"I think for a lot of young writers, in particular, especially those coming out of MFA mills (and especially the programs that don’t quite “get” contemporary poetry, which is to say most of them), I think the transition to becoming a practicing writer can be a daunting, even crushing task. It’s when most people stop writing. They find that the context they had for poetry in school no longer exists in the “real” world and don’t know how to build one out of whole cloth. These are the people for whom contests exist, and it’s why I think they’re ultimately damaging. For one thing, the odds are preposterous. For another, unless they actually know the work of the judge, and know who the judge is, there is no way to ascertain if there is any reasonable expectation of even being competitive. They send in their money and their manuscript, they hope and they can feel crushed if they lose, sometimes again & again & again. Where if they would just get together with their friends and publish one another, they would be making enormous headway much more quickly. And their books would be reaching the right audiences. Which is (again) why it’s far better to have a volume published by Pressed Wafer, if you’re a New England poet, than in the Yale Younger Poets Series."

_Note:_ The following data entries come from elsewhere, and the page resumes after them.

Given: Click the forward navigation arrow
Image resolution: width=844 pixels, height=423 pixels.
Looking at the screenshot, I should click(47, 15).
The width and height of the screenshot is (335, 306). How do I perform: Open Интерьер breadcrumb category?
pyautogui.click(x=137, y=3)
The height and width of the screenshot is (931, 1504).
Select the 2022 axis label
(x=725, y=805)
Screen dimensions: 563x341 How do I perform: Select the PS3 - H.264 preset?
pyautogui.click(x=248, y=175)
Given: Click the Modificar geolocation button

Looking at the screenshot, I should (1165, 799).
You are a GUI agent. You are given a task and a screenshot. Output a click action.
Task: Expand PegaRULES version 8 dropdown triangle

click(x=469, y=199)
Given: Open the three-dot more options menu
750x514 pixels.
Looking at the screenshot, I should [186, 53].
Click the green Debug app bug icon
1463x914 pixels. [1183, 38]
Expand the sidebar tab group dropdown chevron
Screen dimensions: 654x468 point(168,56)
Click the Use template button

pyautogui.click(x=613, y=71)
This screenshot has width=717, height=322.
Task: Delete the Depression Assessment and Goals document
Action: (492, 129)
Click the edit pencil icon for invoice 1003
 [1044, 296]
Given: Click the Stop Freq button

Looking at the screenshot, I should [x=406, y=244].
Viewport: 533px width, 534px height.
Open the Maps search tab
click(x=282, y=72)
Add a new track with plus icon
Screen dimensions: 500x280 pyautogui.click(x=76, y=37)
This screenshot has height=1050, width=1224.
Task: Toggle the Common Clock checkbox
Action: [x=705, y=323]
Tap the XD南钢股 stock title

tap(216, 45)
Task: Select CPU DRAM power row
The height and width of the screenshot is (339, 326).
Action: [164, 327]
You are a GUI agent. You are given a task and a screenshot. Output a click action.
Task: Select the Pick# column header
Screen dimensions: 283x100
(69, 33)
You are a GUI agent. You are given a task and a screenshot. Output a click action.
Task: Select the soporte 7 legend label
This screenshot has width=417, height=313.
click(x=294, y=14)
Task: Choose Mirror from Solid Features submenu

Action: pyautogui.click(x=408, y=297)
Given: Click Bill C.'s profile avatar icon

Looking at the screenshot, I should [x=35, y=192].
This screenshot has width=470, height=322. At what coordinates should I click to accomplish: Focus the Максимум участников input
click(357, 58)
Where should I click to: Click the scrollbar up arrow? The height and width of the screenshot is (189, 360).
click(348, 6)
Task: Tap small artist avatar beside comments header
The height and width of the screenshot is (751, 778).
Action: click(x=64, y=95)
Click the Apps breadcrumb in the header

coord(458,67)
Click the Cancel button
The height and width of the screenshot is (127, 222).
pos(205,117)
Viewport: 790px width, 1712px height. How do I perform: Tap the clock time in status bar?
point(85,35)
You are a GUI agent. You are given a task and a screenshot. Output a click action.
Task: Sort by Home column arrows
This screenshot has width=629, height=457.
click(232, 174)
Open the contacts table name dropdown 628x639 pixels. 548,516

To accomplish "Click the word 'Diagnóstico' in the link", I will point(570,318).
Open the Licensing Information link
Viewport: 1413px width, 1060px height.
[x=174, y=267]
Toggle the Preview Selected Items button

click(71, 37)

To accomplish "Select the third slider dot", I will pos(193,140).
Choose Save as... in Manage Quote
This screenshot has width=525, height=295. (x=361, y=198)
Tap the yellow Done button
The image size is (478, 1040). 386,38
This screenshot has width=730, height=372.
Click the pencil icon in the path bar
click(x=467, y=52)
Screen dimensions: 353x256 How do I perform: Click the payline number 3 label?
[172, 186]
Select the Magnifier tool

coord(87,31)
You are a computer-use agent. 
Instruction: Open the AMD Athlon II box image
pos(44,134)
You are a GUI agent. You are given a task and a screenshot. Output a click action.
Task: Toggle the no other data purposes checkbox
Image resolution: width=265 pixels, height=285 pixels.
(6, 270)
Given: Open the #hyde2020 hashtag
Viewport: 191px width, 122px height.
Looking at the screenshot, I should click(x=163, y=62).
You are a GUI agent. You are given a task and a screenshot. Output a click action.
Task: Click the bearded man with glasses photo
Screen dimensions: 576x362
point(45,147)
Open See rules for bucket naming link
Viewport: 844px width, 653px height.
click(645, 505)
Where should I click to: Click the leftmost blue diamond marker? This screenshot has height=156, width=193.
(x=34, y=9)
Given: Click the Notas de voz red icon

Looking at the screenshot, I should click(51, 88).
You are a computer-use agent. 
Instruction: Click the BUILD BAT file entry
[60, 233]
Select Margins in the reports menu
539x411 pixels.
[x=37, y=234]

-- from Ron Silliman's Blog
I loved this exerpt so much I had to pirate it from a fellow blogger friend of mine (I hope you don't mind, Carol). I can relate to coming out of college and finding that my inspiration doesn't come as easily as it did, where I was once surrounded by like-minded souls, that academic atmosphere. I have had to find it in other places, maybe not whole cloth so much as in patches and swatches.
I have even thought about getting my MFA in Creative Writing sometime in the near future, not to have the title but to further develop and challenge my writing. Otherwise, I feel that my writing might inbreed and turn sterile without some fresh genes infused into it. Plus, I would get a 10% raise as a teacher for holding a masters degree. That's the selling point to my wife and family, who may see my poetry writing as a hobby.
As for looking to poetry groups for fostering and inspiration, they are great when you can find people that nurture and help feed you, and visa versa. When you get a room full of writers together, the air seems denser from the weight of everyone's ego (come on, you know it's true! I've been guilty of feeling self-important, too). I have also learned from experience that I have to have a tough skin when it comes to sharing my work, regardless of whether it is an editor, a judge in a writing contest, or my own peers, taking criticism with a grain of salt. I can choose to use that salty criticism for seasoning and consideration, despite how much it stings, or I can toss it over my shoulder like it was spilt on the table. Either way, I have to tell myself that I love what I do and that's why I do it. Publishing is just the final step in the writing process. One must take it or the other steps are futile.